Again the sailing was spectacular in ways that can not be understood by people who have never done this. There aren’t enough expletives, only images that can only be captured in the light of the sun.
The sailing…was sailing… We gybed to a port tack about 45 minutes out of Velas and used that tack all the way into the open Atlantic flow and still didn’t have to gybe or tack, we just adjusted the sails for the wind and loved our planet the way you do.
As the local star descended the horizon, Pico winked one last time from the stern of S/V SN-E Cetacea.
The open Atlantic welcomed us with a darkness that would not allow a moment of laxity. The local fishers don’t always adhere to norms of lighting, so the radar was a guide of sorts. Like all technology, it lied like a rug!

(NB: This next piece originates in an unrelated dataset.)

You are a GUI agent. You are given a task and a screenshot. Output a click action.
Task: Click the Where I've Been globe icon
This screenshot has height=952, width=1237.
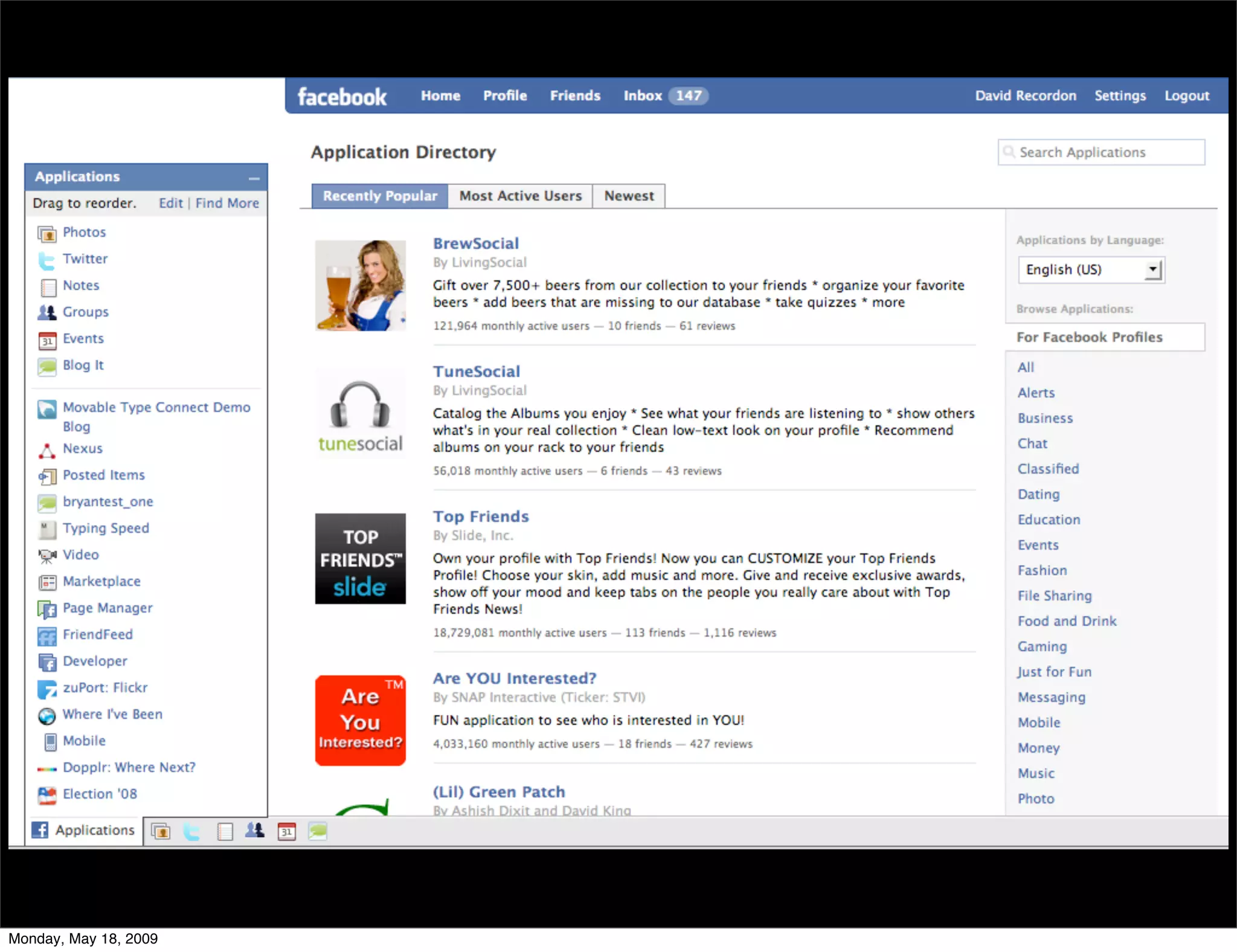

We swapped watches all through the night and watched as the traffic came and went. Somehow we all ultimately missed each other.
This wasn’t going to be an extended stay. The anchorage is open to the south and we had some bad southerlies coming, but it was impossible to resist getting a look at the town.
And a very good lunch that started with the bread and cheese board.
…at the fort that’s been turned into a hotel.
Like any good one night stand, it ended almost before it began. A jazz festival in the marina serenaded us on a night too rough to row back in, but we didn’t make it ashore again before heading to the east end of Terceira.
Praia da Vitoria is a mile-long harbor behind two long breakwaters. We anchored at the north end long enough to check in with the local officials and get some groceries, and then we tucked on down in the south end for yesterday’s and last night’s gales.
Now we’re chilling between go-rounds. Tomorrow won’t be nearly as bad, but still isn’t the kind of day where you want to increase the fetch and cope with big chop. We’ll go back north after that and get into provisioning for our next passage to mainland Europe.